There is an urgent need for targeted biological therapies for lung cancer with greater efficacy and less toxicity, particularly for metastatic disease. The p53/p14 pathway is an ideal point of focus because it is likely to be disabled in virtually all lung cancers, and restoration of the pathway through adenoviral-mediated p14ARF/p53 gene transfer is highly suppressive of lung cancer growth. While adenoviral vectors may provide local control of tumor growth, they do not address the broader problem of metastatic disease, where systemic delivery approaches are required, and where novel therapies are most urgently needed. Because p14ARF/p53-based strategies could provide greatly improved treatments for advanced and disseminated cancers, it is essential to develop ways to extend gene delivery strategies to theses cancers as well.

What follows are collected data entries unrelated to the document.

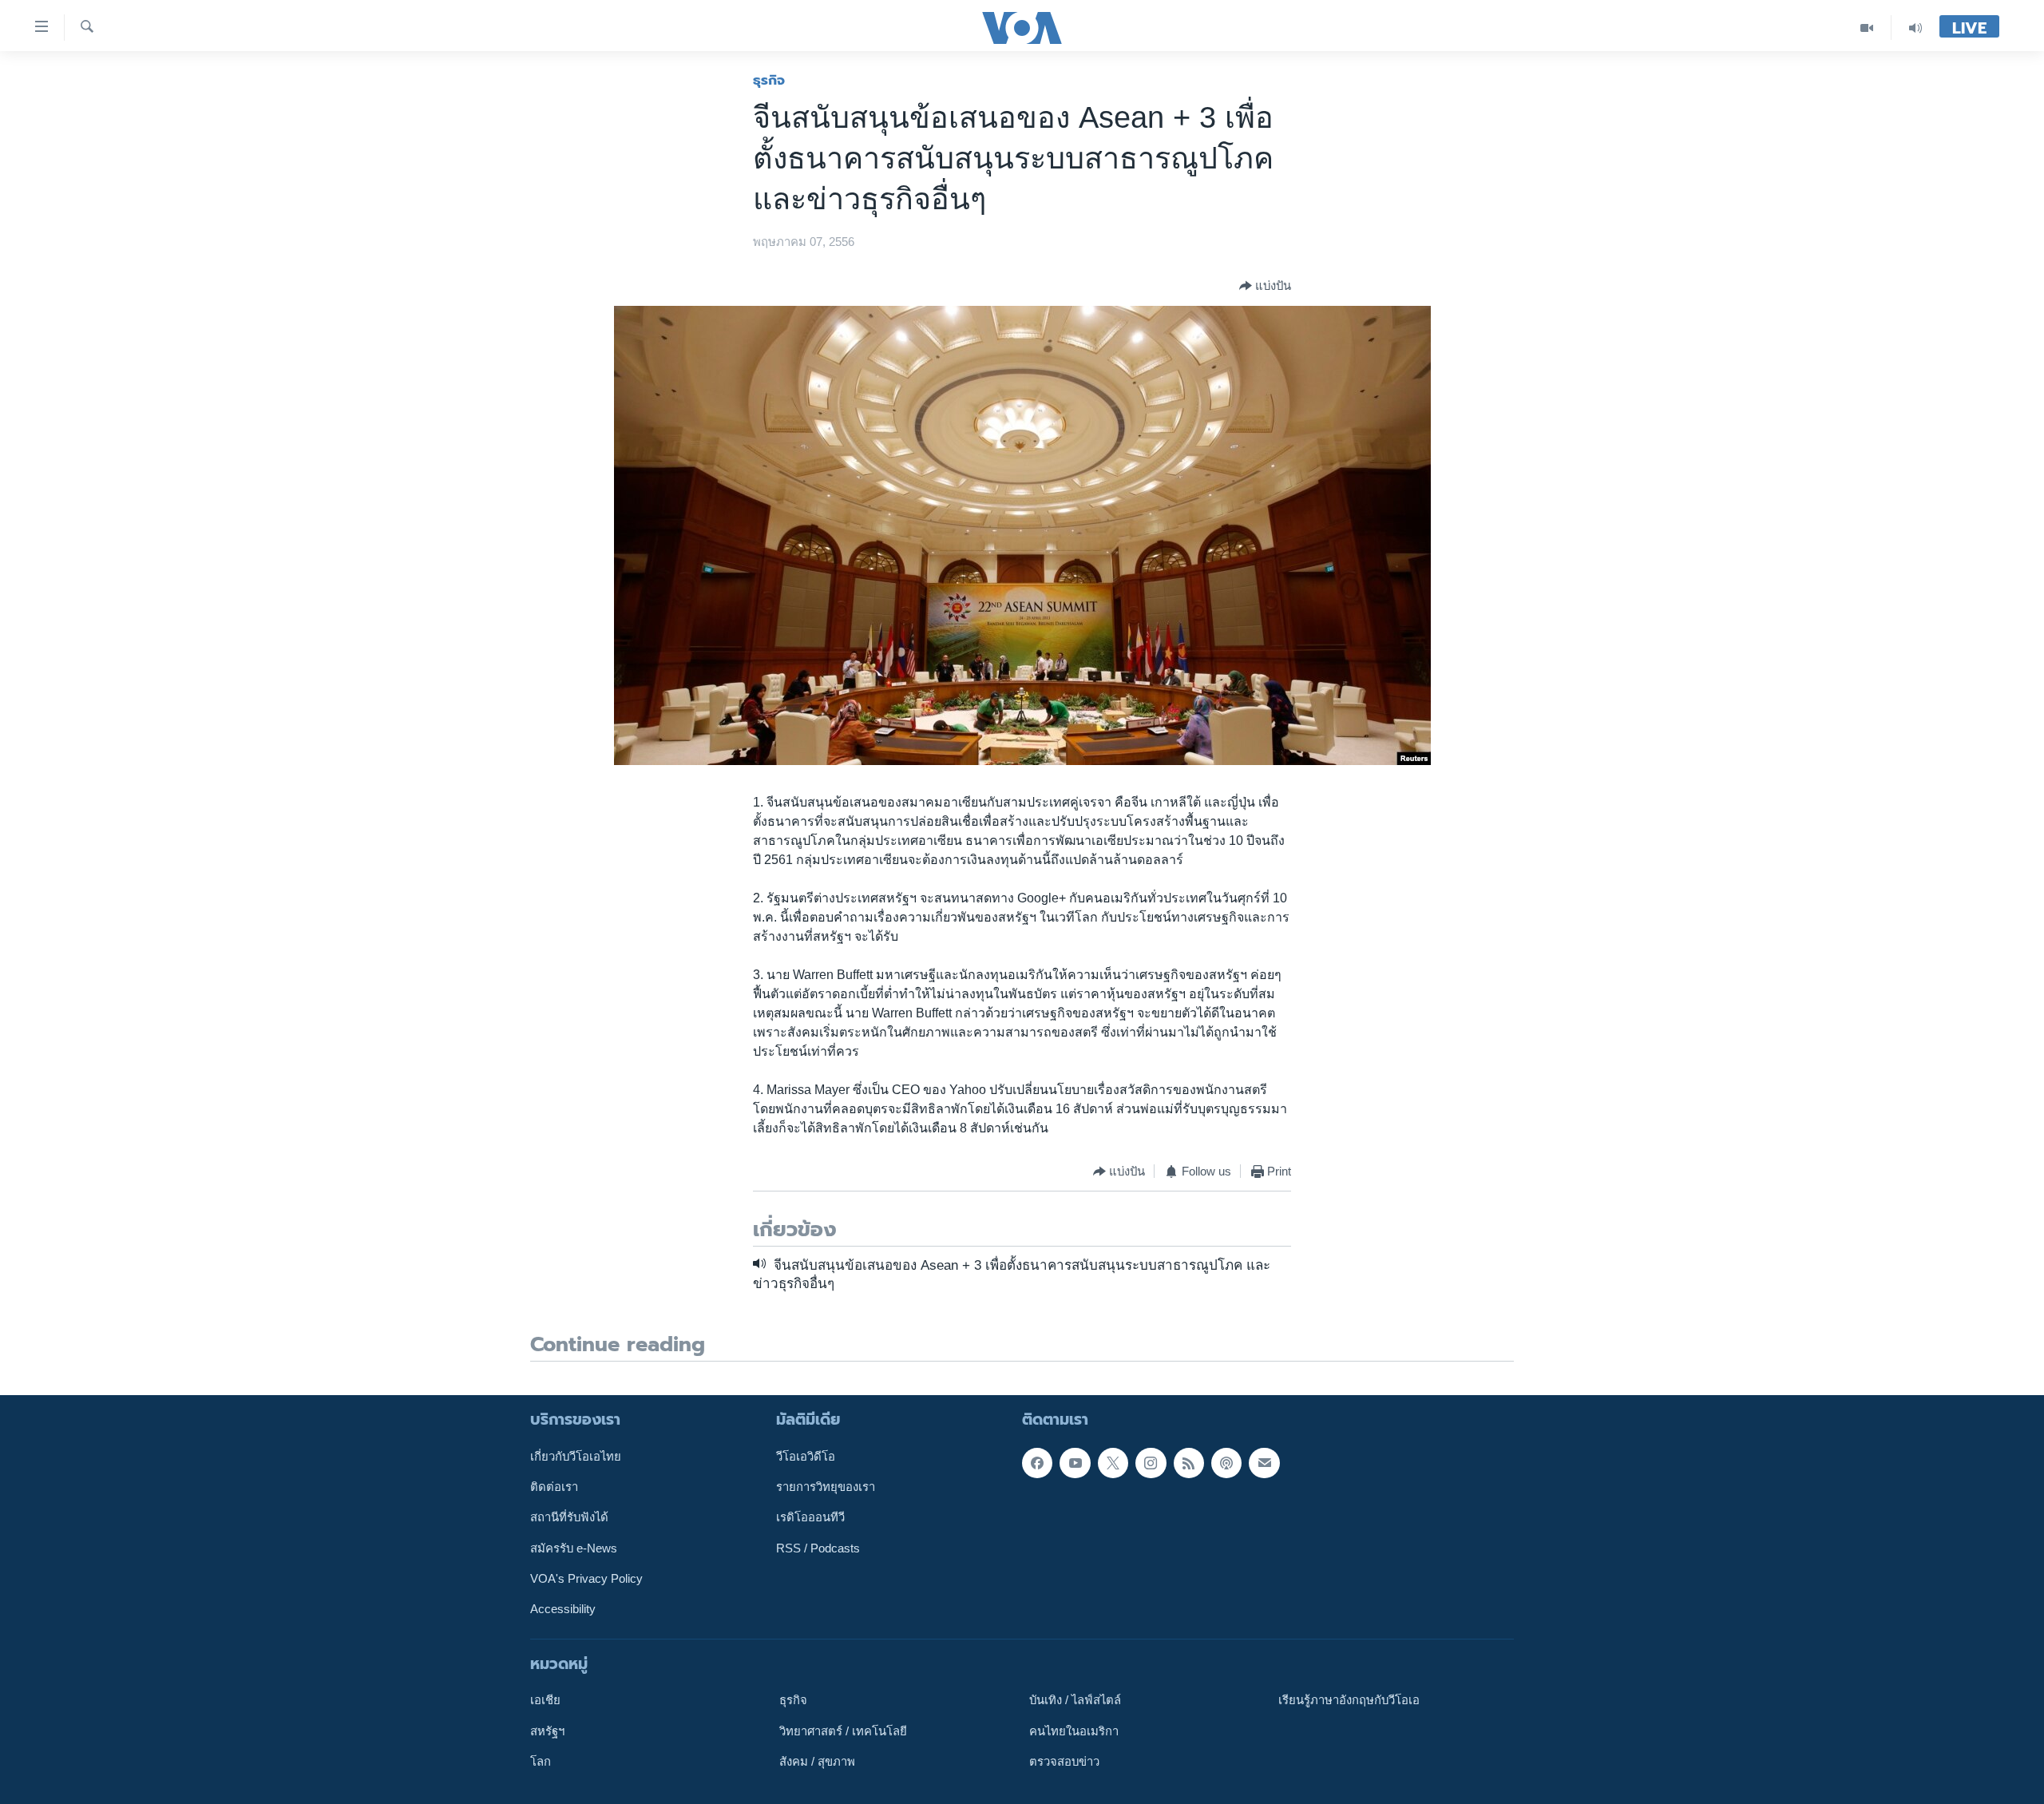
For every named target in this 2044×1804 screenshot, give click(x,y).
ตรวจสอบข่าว (1064, 1761)
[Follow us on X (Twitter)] (1113, 1462)
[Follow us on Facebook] (1037, 1462)
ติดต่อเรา (554, 1487)
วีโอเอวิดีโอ (805, 1455)
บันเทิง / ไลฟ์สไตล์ (1075, 1700)
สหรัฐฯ (547, 1730)
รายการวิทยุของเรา (825, 1487)
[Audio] (1915, 27)
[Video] (1867, 27)
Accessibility (563, 1609)
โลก (540, 1761)
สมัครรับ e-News (573, 1547)
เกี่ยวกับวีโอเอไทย (575, 1455)
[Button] (1265, 286)
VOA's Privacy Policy (586, 1578)
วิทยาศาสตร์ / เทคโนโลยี (843, 1730)
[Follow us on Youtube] (1075, 1462)
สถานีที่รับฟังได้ (569, 1517)
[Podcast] (1226, 1462)
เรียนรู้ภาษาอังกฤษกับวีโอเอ (1349, 1700)
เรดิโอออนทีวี (810, 1517)
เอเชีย (545, 1700)
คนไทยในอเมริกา (1074, 1730)
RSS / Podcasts (818, 1547)
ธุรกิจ (769, 79)
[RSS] (1189, 1462)
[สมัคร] (1264, 1462)
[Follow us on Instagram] (1150, 1462)
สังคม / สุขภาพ (817, 1761)
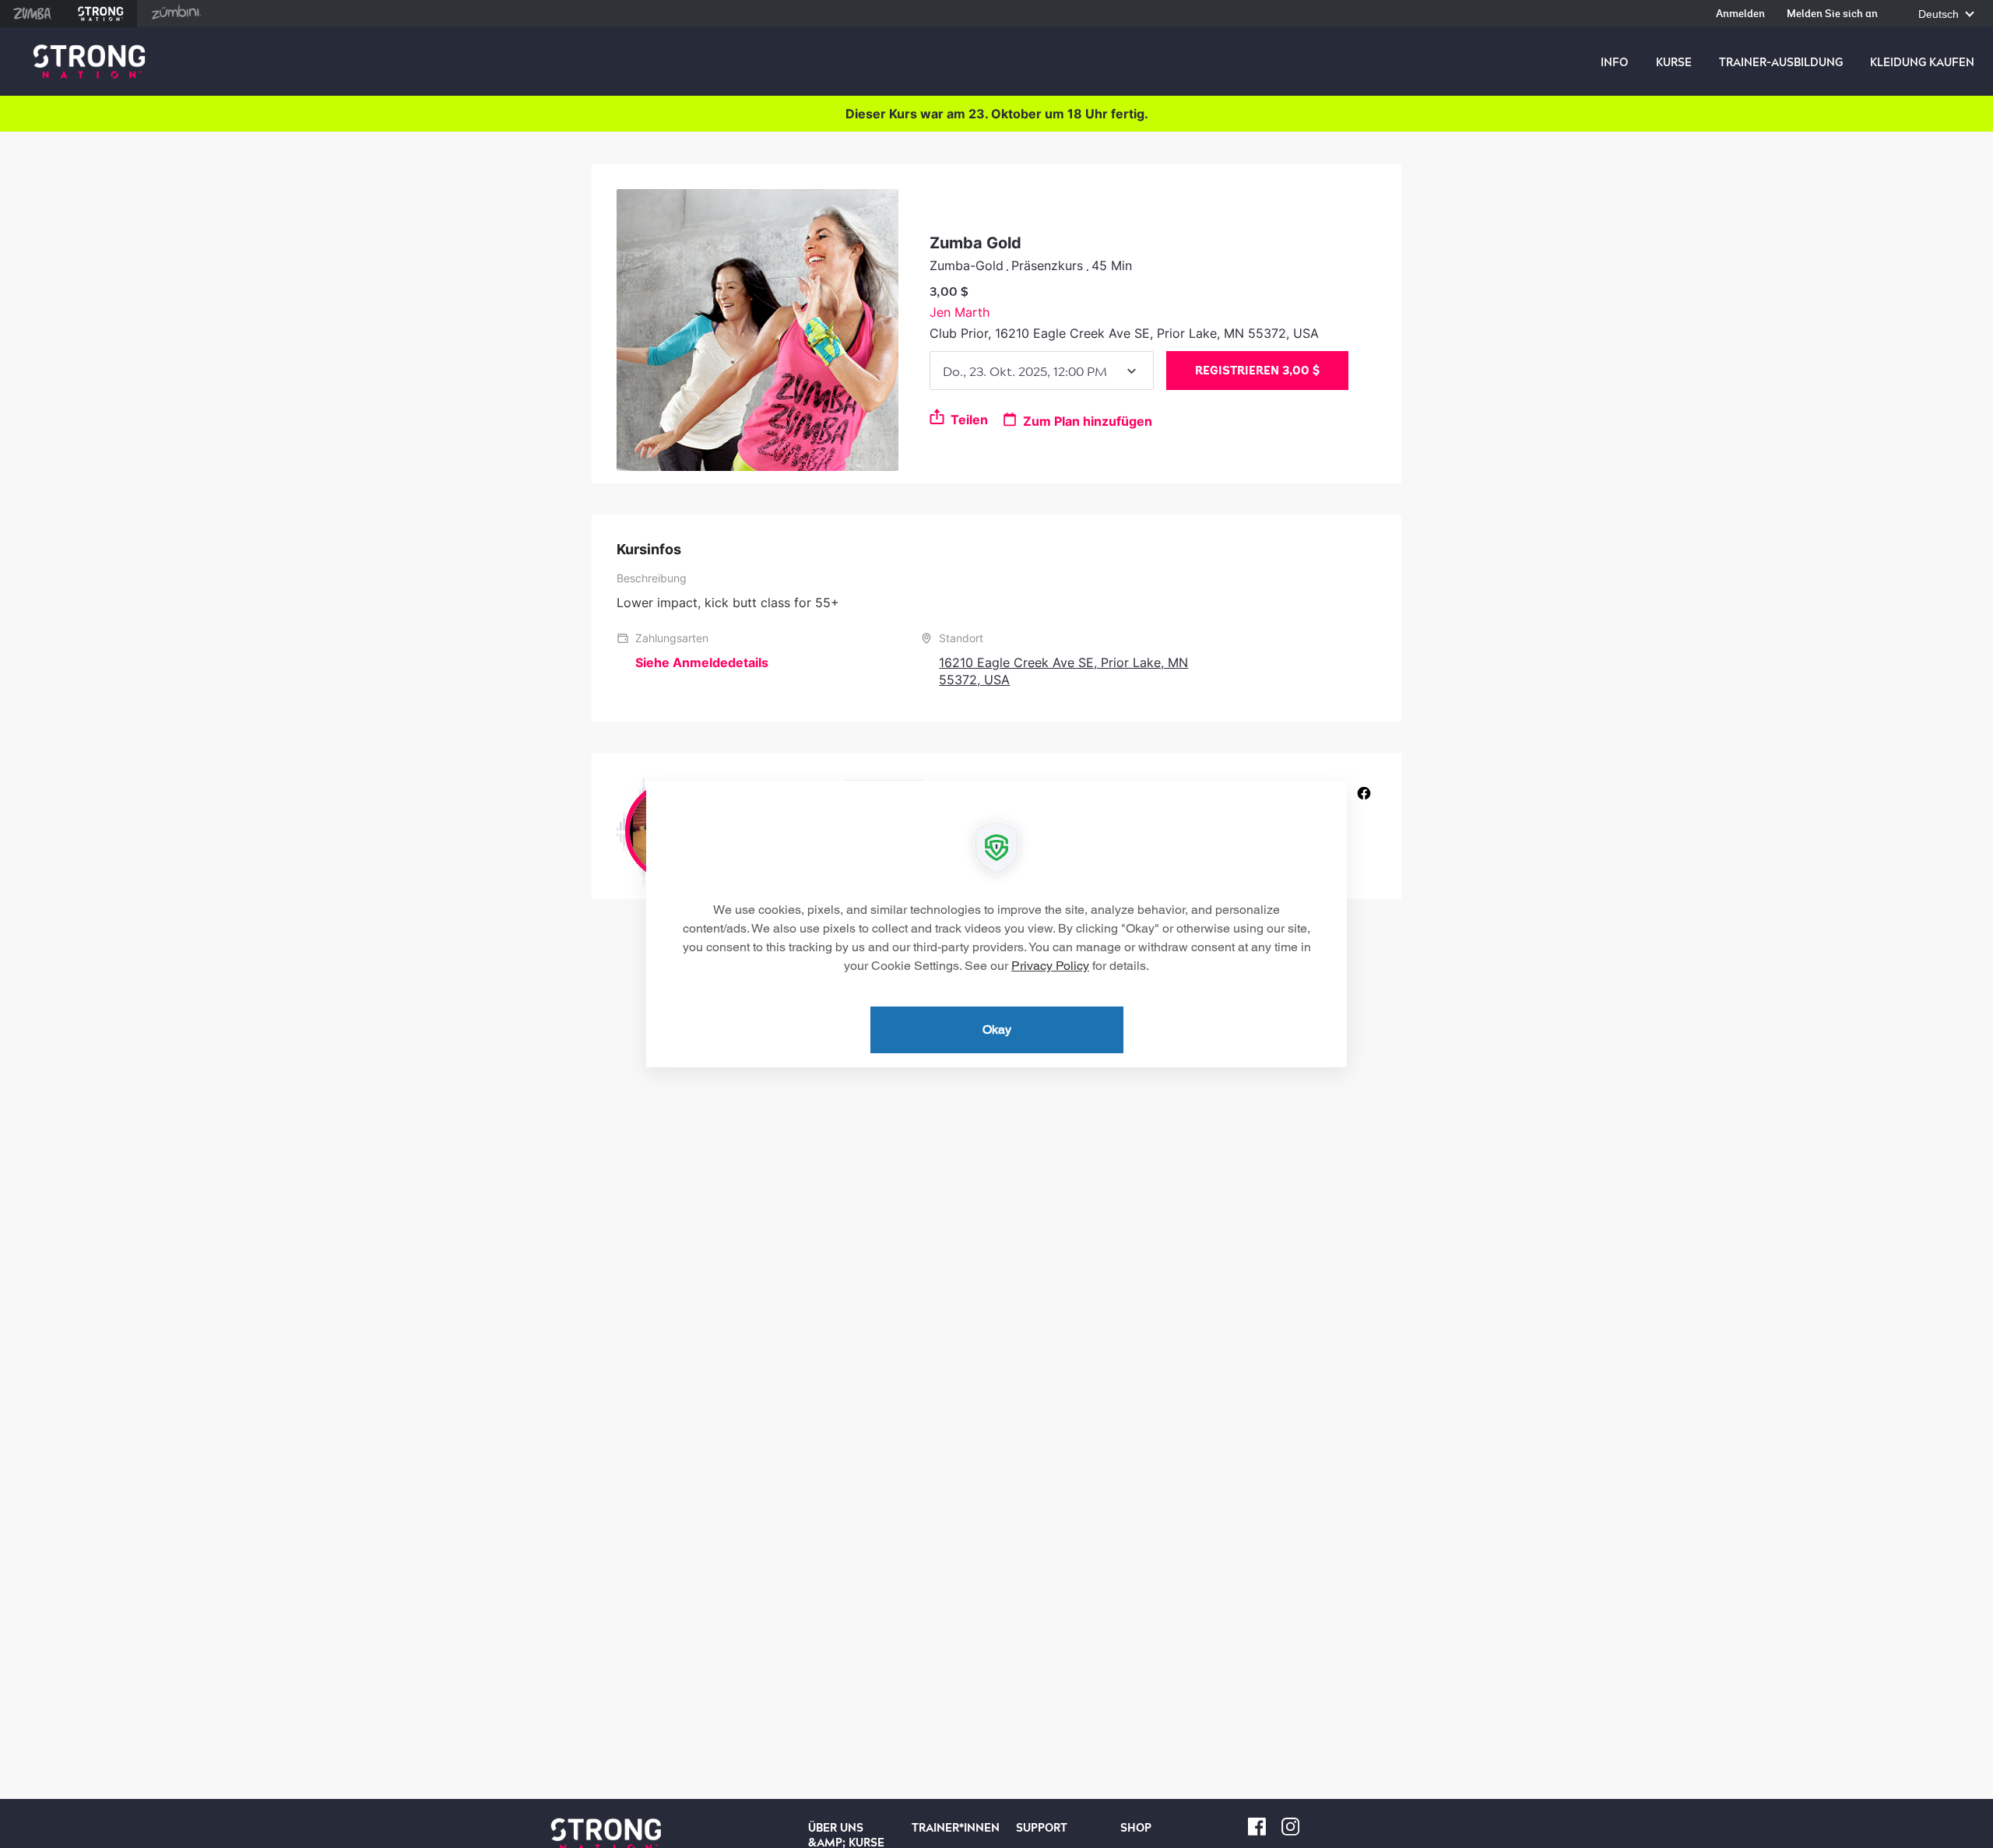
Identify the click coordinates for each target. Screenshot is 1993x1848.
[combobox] (1042, 370)
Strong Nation (101, 13)
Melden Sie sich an (1832, 14)
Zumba (32, 13)
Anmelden (1740, 14)
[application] (996, 924)
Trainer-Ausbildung (1781, 62)
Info (1614, 62)
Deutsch (1940, 14)
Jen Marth (959, 312)
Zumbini (176, 13)
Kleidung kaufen (1922, 62)
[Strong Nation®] (89, 61)
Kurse (1674, 62)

This study will establish a rationale for a novel mesenchymal stem cell (MSC)-based therapy that delivers the p14ARF and p53 tumor suppressor genes systemically to primary lung tumors or to multiple metastatic sites. We have prepared MSC adenoviral packaging cells. We hypothesize that these cells could be used to target p14ARF/p53 bicistronic adenoviral vectors to tumors. By exploiting the property of MSCs to integrate preferentially into tumors following systemic administration, and by tapping into the potent anti-tumor activity of the p53/p14ARF gene combination, this approach could circumvent the obstacles to efficient gene delivery encountered with current gene delivery approaches, and provide an effective, non-toxic therapeutic alternative for metastatic disease.

Using a nude mouse dorsal skin-fold chamber model for lung cancer we will (1) Examine the intratumoral dissemination and tumor tropism of MSCs compared to free adenoviral particles following local (intrachamber) or systemic delivery to tumor-bearing mice, and (2) Evaluate and compare the antitumor activity of free bicistronic adenoviral particles encoding p14ARF and p53 in tandem (Adp14/p53) to that of MSCs engineered to deliver Adp14/p53.

We have prepared an MSC packaging line for replication-defective adenovirus and a replication-defective adenoviral vector encoding p14ARF and p53 (Adp14/p53). We will use a nude mouse dorsal skin-fold chamber model for lung cancer based on murine Lewis lung cancer cells, followed by fluorescence video microscopy to visualize intratumoral dissemination of MSCs and to follow anti-tumor effects of Adp14/p53, delivered as a free vector, or delivered via the MSC vehicle.

If successful, this approach will offer a means to achieve long-term or permanent suppression of advanced cancers that have failed to respond to conventional therapies, and will establish a rationale for an entirely new strategy for targeted, cancer-specific gene-based therapies that could have a major impact on lung cancer survival. Gene-based therapies are among the most specific and potentially most effective and least toxic ways to treat cancer. A cell-based gene delivery strategy that targets therapeutic tumor suppressors to metastatic lung cancer would provide a highly effective, minimally toxic therapy that preserves quality of life while providing for continued long-term survival.